Calculating your carbon footprint

Earlier in 2022 I was asked to produce some material for OpenLearn on carbon footprints as part of the OU’s Carbon Literacy training and the Digital Transformation project funded by the Higher Education Funding Council for Wales.

The OpenLearn article is at:

After discussing what is meant by a carbon footprint and ‘net zero’, and the contribution of personal actions in trying to reach this target by 2050, the article links to an OU carbon calculator. Peter Harper and I, working with OU interactive media developers, had previously created this calculator for the U116 Environment module.

The OU calculator aims to balance ease of use, accuracy and comprehensiveness. It attempts to be comprehensive by including the effects of income, goods and services consumption (including imports) and government and industrial infrastructure emissions as well as the usual personal energy, food and transport footprints. It differs from most other calculators by allowing you to set a percentage target for reducing your footprint and then change the answers to its questions to try to reach the target. If you can’t reach the target by individual changes, the calculator also allows you to agree to taxation for the government to invest in emission reductions or to invest in voluntary carbon offsets. When this calculator was developed the average carbon footprint of a UK inhabitant was 14.6 tonnes carbon dioxide equivalent per year, including imports. It has now fallen to about 10 to 11 tonnes per year, partly as a result of the electricity grid including more renewable energy. When it is updated, the new version will be included in the article.

Figure 1: Greenhouse gas emissions associated with UK consumption 1996 to 2019

(Credits: DEFRA (2022) Carbon footprint for the UK and England to 2019, Department of Environment Food and Rural Affairs, 28 June.)

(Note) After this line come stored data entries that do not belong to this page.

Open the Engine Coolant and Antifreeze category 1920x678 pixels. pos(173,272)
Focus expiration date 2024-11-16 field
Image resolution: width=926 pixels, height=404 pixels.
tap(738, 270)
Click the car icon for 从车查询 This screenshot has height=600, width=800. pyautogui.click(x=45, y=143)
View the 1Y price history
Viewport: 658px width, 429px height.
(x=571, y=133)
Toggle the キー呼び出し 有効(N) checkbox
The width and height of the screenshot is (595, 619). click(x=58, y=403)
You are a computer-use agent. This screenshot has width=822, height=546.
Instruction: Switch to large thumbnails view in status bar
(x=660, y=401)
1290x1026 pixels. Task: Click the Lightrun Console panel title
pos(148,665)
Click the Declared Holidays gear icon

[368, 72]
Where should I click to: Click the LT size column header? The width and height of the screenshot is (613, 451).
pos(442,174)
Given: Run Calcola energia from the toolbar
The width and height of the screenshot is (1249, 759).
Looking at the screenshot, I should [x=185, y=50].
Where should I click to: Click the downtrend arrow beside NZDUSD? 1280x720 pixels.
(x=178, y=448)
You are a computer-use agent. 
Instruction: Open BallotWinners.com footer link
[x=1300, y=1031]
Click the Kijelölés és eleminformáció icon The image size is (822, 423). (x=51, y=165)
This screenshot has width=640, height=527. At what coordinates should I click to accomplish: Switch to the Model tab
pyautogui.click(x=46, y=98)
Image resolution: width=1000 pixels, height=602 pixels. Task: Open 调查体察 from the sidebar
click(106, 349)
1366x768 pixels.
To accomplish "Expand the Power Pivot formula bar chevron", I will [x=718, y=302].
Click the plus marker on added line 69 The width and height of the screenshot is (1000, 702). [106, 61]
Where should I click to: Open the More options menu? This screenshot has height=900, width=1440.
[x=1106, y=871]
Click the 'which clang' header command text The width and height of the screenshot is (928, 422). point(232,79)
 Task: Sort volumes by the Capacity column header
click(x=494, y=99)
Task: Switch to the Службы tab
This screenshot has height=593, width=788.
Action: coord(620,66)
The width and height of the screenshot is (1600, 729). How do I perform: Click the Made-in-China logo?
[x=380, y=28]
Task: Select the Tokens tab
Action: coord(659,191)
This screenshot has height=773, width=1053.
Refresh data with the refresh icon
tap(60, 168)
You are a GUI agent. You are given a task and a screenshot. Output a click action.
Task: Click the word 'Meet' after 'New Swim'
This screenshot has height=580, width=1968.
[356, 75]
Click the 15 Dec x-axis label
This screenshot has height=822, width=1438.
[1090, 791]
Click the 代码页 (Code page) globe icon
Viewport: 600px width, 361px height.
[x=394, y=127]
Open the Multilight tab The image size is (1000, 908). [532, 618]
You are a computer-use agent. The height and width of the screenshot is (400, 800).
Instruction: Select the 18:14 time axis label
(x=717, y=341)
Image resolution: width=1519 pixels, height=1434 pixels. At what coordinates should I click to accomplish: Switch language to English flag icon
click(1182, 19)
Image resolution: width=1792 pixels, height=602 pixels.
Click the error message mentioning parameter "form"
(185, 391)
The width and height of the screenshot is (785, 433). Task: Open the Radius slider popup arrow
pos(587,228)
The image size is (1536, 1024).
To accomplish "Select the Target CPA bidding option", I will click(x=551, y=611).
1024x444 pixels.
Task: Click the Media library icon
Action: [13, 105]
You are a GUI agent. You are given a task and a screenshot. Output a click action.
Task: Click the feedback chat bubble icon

There are many other carbon calculators which use different methodologies for calculating personal footprints and so give differing results. One of the most popular is the WWF calculator which as well as calculating your footprint provides ideas for reducing it. Another is the calculator which can calculate footprints for people living in countries other than the UK and links to options for offsetting the footprint calculated. The OU has partnered with Giki Zero which allows you to calculate your personal carbon footprint, provides many practical ‘steps’ for reducing it, and then shows the effect of taking the steps. The Giki calculator also shows the average footprint of OU staff using the calculator.

It has become clear, however, that while personal actions to reduce carbon emissions can contribute, major changes to energy, food, transport and built environment systems are needed if there is to be any chance of reaching net zero and limiting mean global temperature rise to 1.5 degrees Celsius.

Another calculator (linked in the References, sources and links section of OpenLearn article) which allows you explore different levels of major infrastructure change to move the UK’s territorial carbon footprint towards net zero by 2050, is the Mackay carbon calculator.

Making the system level changes suggested in the Mackay calculator will require actions by individuals as well as governments. For example, government policies and industry actions to increase the uptake of heat pumps and consumers willing to adopt them are all required.